• [LISTED RECORDS]
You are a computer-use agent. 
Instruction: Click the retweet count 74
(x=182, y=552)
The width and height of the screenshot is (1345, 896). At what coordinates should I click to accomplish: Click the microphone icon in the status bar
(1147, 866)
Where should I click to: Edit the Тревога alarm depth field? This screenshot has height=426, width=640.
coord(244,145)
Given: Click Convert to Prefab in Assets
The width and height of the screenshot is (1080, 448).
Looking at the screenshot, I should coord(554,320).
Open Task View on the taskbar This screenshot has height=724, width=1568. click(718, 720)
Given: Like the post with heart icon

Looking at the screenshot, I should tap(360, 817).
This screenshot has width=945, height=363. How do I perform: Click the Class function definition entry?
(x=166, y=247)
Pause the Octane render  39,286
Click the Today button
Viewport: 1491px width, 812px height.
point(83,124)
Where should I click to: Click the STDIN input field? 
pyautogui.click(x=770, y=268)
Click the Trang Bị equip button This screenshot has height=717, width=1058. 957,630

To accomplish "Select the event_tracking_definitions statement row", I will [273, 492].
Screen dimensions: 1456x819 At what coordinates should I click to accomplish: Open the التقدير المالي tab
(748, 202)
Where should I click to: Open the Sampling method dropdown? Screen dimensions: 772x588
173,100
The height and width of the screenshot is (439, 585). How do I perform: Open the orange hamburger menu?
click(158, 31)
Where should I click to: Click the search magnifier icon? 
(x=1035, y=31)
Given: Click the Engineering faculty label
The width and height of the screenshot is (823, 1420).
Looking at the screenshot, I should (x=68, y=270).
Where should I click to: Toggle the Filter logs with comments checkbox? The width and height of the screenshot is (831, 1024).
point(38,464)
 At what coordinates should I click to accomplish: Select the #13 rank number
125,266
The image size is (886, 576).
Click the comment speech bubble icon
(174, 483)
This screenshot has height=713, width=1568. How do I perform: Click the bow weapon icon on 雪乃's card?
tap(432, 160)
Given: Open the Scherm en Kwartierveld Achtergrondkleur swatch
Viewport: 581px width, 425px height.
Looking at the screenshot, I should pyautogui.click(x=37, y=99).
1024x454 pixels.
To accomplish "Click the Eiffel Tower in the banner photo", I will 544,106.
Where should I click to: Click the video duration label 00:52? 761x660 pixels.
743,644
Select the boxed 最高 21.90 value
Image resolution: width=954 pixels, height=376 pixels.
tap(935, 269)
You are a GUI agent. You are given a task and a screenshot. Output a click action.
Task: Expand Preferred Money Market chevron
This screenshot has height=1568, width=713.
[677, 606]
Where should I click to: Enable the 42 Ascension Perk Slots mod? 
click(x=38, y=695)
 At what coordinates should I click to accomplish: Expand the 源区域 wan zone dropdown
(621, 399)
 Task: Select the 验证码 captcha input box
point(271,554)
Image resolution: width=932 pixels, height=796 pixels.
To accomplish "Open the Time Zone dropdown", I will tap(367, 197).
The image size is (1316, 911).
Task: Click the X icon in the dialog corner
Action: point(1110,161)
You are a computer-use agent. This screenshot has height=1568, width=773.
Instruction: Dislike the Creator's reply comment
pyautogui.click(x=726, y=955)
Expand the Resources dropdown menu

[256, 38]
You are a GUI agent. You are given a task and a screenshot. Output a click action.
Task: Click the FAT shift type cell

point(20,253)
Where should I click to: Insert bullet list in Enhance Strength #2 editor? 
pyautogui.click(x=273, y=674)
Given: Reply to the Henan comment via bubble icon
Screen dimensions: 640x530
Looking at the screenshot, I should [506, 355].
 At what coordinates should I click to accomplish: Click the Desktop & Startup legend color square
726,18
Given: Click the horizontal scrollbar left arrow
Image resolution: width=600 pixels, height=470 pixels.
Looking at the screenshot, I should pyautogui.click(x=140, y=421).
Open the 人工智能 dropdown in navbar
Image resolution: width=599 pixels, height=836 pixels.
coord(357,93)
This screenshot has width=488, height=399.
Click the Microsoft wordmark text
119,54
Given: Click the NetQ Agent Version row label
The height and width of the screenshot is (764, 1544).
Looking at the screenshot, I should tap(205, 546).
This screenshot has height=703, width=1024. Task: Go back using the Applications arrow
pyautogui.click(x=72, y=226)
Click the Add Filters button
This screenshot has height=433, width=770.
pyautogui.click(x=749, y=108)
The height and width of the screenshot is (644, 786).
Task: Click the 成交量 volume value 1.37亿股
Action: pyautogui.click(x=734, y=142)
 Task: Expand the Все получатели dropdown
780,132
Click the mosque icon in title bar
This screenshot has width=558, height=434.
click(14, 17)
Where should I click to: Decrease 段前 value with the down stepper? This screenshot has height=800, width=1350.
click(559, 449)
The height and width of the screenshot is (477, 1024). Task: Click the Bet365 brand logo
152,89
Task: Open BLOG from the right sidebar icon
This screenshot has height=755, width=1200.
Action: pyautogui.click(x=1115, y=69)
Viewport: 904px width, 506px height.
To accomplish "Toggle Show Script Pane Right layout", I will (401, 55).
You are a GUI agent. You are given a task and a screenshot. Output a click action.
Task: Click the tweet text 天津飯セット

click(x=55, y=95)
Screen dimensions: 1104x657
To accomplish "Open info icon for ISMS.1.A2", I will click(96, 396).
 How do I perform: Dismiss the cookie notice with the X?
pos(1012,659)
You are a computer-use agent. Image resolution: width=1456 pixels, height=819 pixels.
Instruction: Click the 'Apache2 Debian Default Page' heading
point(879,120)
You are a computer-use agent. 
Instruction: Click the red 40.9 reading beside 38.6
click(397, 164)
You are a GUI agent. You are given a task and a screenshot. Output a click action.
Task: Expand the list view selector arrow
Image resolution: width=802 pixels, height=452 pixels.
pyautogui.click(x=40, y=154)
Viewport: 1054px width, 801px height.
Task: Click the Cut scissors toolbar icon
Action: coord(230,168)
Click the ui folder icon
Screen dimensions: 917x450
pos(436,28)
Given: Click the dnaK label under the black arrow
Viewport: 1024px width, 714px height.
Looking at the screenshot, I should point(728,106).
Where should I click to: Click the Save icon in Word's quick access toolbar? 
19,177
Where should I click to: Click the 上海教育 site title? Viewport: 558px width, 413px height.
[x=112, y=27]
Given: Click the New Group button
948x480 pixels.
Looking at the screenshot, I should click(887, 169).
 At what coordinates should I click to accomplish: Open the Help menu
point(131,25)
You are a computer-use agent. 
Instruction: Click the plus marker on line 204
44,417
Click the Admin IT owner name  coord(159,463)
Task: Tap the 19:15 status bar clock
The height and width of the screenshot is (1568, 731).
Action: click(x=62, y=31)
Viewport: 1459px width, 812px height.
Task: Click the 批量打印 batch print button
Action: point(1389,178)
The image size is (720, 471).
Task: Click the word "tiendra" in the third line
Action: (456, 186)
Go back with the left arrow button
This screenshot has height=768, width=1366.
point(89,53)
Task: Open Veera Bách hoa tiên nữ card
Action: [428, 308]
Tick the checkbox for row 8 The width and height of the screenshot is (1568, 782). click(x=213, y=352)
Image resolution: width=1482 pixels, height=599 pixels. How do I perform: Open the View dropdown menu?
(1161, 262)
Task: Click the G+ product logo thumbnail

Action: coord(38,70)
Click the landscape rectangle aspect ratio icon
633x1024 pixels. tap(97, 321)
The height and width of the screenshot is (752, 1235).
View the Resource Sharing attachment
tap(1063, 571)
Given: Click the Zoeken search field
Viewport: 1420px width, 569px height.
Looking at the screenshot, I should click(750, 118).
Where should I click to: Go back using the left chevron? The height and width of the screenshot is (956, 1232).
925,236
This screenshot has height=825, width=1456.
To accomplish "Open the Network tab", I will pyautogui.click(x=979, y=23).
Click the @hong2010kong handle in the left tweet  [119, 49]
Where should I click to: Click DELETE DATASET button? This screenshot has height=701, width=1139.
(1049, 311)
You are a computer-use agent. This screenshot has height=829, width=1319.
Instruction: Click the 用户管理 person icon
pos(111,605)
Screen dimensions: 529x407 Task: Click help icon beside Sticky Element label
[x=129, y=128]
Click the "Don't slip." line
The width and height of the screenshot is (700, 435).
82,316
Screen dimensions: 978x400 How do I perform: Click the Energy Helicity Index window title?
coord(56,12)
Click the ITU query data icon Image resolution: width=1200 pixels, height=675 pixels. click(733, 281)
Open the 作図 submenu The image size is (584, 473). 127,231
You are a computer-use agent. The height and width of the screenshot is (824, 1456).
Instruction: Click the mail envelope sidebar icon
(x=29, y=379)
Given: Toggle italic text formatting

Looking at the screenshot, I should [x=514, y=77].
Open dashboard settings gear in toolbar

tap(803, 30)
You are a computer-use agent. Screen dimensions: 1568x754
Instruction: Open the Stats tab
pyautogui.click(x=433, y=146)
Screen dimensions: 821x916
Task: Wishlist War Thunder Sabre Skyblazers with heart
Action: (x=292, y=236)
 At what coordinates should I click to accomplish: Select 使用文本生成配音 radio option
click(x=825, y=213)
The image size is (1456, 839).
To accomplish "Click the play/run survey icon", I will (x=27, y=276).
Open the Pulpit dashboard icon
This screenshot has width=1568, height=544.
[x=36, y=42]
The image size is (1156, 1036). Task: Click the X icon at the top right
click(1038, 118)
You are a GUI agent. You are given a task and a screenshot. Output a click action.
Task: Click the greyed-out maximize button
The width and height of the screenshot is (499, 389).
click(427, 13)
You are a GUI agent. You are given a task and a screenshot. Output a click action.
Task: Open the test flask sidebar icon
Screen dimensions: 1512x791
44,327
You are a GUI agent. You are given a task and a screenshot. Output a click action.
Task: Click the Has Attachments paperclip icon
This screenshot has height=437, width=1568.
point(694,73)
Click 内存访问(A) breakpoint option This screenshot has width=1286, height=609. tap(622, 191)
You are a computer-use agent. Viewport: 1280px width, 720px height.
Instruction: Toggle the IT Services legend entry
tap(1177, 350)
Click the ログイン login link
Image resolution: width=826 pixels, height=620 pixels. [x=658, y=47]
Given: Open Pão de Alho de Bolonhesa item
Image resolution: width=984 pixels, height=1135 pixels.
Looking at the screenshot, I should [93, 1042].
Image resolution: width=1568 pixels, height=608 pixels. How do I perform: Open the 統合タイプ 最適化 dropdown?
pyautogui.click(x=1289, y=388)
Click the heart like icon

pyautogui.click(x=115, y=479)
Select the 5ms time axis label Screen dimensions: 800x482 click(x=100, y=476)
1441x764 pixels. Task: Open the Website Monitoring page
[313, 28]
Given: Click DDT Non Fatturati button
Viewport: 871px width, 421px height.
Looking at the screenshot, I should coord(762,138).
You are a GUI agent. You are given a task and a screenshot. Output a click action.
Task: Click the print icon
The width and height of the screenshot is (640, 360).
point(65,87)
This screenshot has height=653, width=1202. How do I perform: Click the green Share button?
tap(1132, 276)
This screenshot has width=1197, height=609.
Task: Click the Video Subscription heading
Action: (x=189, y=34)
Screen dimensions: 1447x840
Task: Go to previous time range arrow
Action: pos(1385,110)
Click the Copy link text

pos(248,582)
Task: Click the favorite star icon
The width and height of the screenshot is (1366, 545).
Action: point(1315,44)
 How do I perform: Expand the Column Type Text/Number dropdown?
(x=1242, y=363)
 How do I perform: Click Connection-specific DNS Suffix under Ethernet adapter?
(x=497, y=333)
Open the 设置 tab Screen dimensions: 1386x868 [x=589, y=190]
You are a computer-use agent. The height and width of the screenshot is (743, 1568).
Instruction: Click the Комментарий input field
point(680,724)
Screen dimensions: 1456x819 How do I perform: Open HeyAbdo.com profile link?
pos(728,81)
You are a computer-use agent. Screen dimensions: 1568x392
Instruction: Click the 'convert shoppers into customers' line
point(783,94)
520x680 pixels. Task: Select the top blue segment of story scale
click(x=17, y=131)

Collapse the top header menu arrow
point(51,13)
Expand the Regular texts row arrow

• [WRITTEN INSTRUCTION]
Take the part of the records that opens with the line containing "Click the ITU" and closes with the line containing "Looking at the screenshot, I should [93, 1042].", and switch "sidebar" to "side panel". Give back only those lines, with everything else left unchanged.

• [ANSWER BELOW]
Click the ITU query data icon Image resolution: width=1200 pixels, height=675 pixels. click(733, 281)
Open the 作図 submenu The image size is (584, 473). 127,231
You are a computer-use agent. The height and width of the screenshot is (824, 1456).
Instruction: Click the mail envelope side panel icon
(x=29, y=379)
Given: Toggle italic text formatting

Looking at the screenshot, I should [x=514, y=77].
Open dashboard settings gear in toolbar

tap(803, 30)
You are a computer-use agent. Screen dimensions: 1568x754
Instruction: Open the Stats tab
pyautogui.click(x=433, y=146)
Screen dimensions: 821x916
Task: Wishlist War Thunder Sabre Skyblazers with heart
Action: (x=292, y=236)
 At what coordinates should I click to accomplish: Select 使用文本生成配音 radio option
click(x=825, y=213)
The image size is (1456, 839).
To accomplish "Click the play/run survey icon", I will (x=27, y=276).
Open the Pulpit dashboard icon
This screenshot has width=1568, height=544.
[x=36, y=42]
The image size is (1156, 1036). Task: Click the X icon at the top right
click(1038, 118)
You are a GUI agent. You are given a task and a screenshot. Output a click action.
Task: Click the greyed-out maximize button
The width and height of the screenshot is (499, 389).
click(427, 13)
You are a GUI agent. You are given a task and a screenshot. Output a click action.
Task: Open the test flask side panel icon
Screen dimensions: 1512x791
44,327
You are a GUI agent. You are given a task and a screenshot. Output a click action.
Task: Click the Has Attachments paperclip icon
This screenshot has height=437, width=1568.
point(694,73)
Click 内存访问(A) breakpoint option This screenshot has width=1286, height=609. tap(622, 191)
You are a computer-use agent. Viewport: 1280px width, 720px height.
Instruction: Toggle the IT Services legend entry
tap(1177, 350)
Click the ログイン login link
Image resolution: width=826 pixels, height=620 pixels. [x=658, y=47]
Given: Open Pão de Alho de Bolonhesa item
Image resolution: width=984 pixels, height=1135 pixels.
Looking at the screenshot, I should [93, 1042].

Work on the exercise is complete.